Watch CBS News

Sun Rises on China Sunergy

  • China Sunergy LogoThe Company: China Sunergy, a solar cell product manufacturer.
  • The Filing: FORM 6-K filed with the SEC on August 25, 2008.
  • The Finding: For the latest second-quarter, China Sunergy said its gross profit was $11.6 million, which led to a blended gross margin of 10.4 percent, up from 4.9 percent in the quarter ended June 2007. An average higher selling price (ASP) resulting from the shipment of a greater volume of high efficiency cell products offset the drag from a weaker U.S. dollar and higher wafer costs.
The Upshot: Despite near-term uncertainties in terms of wafer costs, quality, and supply, management is maintaining its full year 2008 production target at 125-145 megawatts (MW), with approximately 55 to 75 MW expected to come from high efficiency cell products (defined as any cells with a conversion efficiency rate greater than 17 percent).

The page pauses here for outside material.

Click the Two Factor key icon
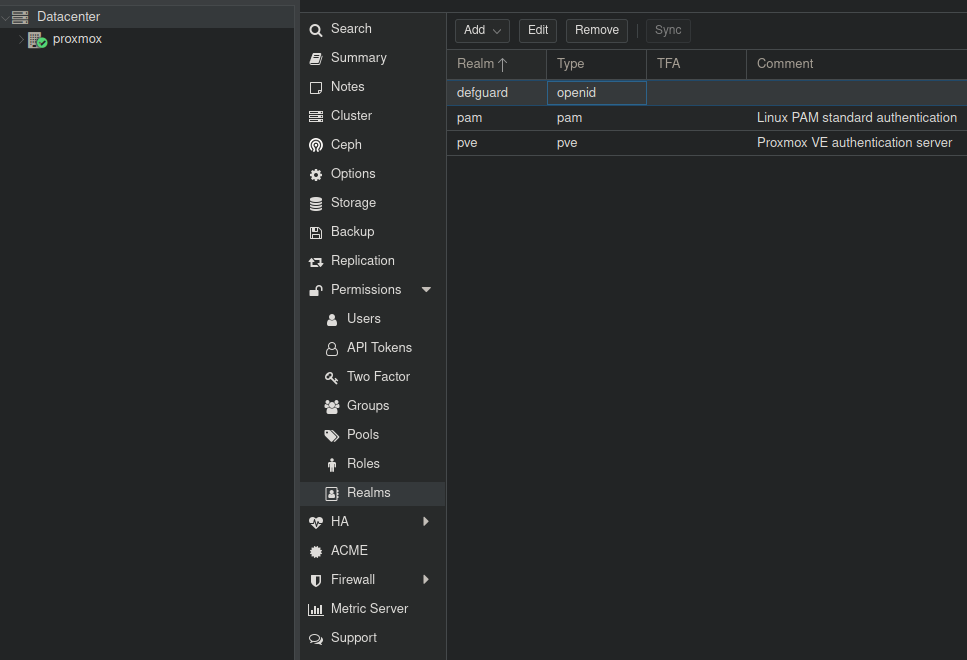Image resolution: width=967 pixels, height=660 pixels. pyautogui.click(x=332, y=377)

The weaker dollar had a mixed affect on operational efficiency: blended ASP year-on-year rose 19.5% to $3.37 per watt, helped by a weaker dollar; but wafer costs per watt, which account for 91.2% of aggregate manufacturing costs, rose 18.7% over last year to $2.79 per watt, as a result of Chinese production costs valued in the stronger, local (Renminbi) currency.

Chief Executive Allen Wang told analysts on the earnings call that he was confident that improved visibility in supply pipeline, declining wafer costs, and higher conversion efficiencies would lead to continued strengthening of China Sunergy's gross margin from the end of this year into 2009.

Of the 31.0 MW of solar cells shipped during the second quarter, 11.4 MW were in the form of high efficiency cells (with an average efficiency rate of 16.7 percent), up from 9.1 MW during the first quarter of 2008.

A concern remains, however, that a new mono-crystalline supply agreement with European wafer provider Renewable Energy Corp would only cover approximately 20 percent of targeted 2009 production of 220-250MW. In addition, higher conversion efficiencies are contingent on access to quality silicon supplies.

The Question: Will an expected decline in wafer costs be enough to offset any potential ASP weakness?